━━━━━ Records provided
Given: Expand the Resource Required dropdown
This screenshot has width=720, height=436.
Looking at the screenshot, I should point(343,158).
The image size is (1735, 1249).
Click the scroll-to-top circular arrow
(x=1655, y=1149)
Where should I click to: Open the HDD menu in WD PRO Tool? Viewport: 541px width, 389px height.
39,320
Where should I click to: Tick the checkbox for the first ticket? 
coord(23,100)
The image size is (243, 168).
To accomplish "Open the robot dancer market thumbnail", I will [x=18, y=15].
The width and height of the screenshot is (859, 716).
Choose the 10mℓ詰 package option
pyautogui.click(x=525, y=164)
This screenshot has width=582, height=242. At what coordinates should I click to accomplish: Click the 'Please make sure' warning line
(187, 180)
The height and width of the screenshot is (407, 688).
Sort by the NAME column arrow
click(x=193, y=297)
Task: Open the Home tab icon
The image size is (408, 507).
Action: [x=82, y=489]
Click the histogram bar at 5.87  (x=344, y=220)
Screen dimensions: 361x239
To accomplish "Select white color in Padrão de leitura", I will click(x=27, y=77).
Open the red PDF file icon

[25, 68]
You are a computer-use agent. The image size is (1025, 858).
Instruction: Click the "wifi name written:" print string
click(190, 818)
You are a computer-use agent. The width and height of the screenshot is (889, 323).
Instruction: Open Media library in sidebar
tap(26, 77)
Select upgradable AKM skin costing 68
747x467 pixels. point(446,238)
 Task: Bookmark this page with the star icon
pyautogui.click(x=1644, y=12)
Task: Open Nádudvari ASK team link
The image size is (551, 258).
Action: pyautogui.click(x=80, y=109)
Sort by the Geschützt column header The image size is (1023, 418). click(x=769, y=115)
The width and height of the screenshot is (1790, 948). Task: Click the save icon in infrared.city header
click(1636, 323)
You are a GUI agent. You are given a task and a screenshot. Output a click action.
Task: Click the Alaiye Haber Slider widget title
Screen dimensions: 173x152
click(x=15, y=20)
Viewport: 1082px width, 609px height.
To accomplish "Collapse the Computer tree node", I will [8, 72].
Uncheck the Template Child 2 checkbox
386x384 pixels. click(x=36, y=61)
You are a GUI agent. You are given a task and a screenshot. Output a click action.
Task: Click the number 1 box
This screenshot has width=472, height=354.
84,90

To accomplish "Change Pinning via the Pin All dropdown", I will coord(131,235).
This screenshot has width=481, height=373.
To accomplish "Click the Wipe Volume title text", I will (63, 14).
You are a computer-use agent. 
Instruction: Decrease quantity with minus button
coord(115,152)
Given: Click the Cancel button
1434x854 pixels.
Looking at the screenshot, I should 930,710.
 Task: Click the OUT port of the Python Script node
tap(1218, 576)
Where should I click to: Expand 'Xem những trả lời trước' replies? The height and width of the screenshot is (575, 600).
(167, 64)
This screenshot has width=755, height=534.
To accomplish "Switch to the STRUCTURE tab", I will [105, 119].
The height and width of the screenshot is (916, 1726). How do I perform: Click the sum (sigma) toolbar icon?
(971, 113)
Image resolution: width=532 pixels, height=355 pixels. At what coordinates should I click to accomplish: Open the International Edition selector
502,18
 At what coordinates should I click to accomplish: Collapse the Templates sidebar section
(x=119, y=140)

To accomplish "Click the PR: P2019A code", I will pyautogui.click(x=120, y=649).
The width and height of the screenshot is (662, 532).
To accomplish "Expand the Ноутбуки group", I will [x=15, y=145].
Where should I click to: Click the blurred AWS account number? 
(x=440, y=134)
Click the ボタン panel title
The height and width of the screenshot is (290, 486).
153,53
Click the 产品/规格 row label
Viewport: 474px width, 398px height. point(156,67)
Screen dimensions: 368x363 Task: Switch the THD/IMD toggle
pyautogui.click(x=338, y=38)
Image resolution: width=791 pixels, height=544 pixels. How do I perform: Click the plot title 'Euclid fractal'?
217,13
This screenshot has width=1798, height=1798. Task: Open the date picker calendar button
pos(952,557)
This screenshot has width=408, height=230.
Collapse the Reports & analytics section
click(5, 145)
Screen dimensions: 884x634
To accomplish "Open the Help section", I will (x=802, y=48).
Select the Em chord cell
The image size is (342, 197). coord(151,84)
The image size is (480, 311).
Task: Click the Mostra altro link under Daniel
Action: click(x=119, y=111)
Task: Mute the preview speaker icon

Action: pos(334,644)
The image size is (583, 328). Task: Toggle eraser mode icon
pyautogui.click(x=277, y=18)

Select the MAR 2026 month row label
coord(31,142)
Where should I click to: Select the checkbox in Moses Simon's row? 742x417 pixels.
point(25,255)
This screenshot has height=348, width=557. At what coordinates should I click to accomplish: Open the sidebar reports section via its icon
━━━━━━━━━━
→ Direction
Extract every line above that contains the word "coordinates".

→ Written solution
This screenshot has width=582, height=242. At what coordinates should I click to accomplish: Click the 'Please make sure' warning line
Image resolution: width=532 pixels, height=355 pixels. At what coordinates should I click to accomplish: Open the International Edition selector
 At what coordinates should I click to accomplish: Collapse the Templates sidebar section
This screenshot has height=348, width=557. At what coordinates should I click to accomplish: Open the sidebar reports section via its icon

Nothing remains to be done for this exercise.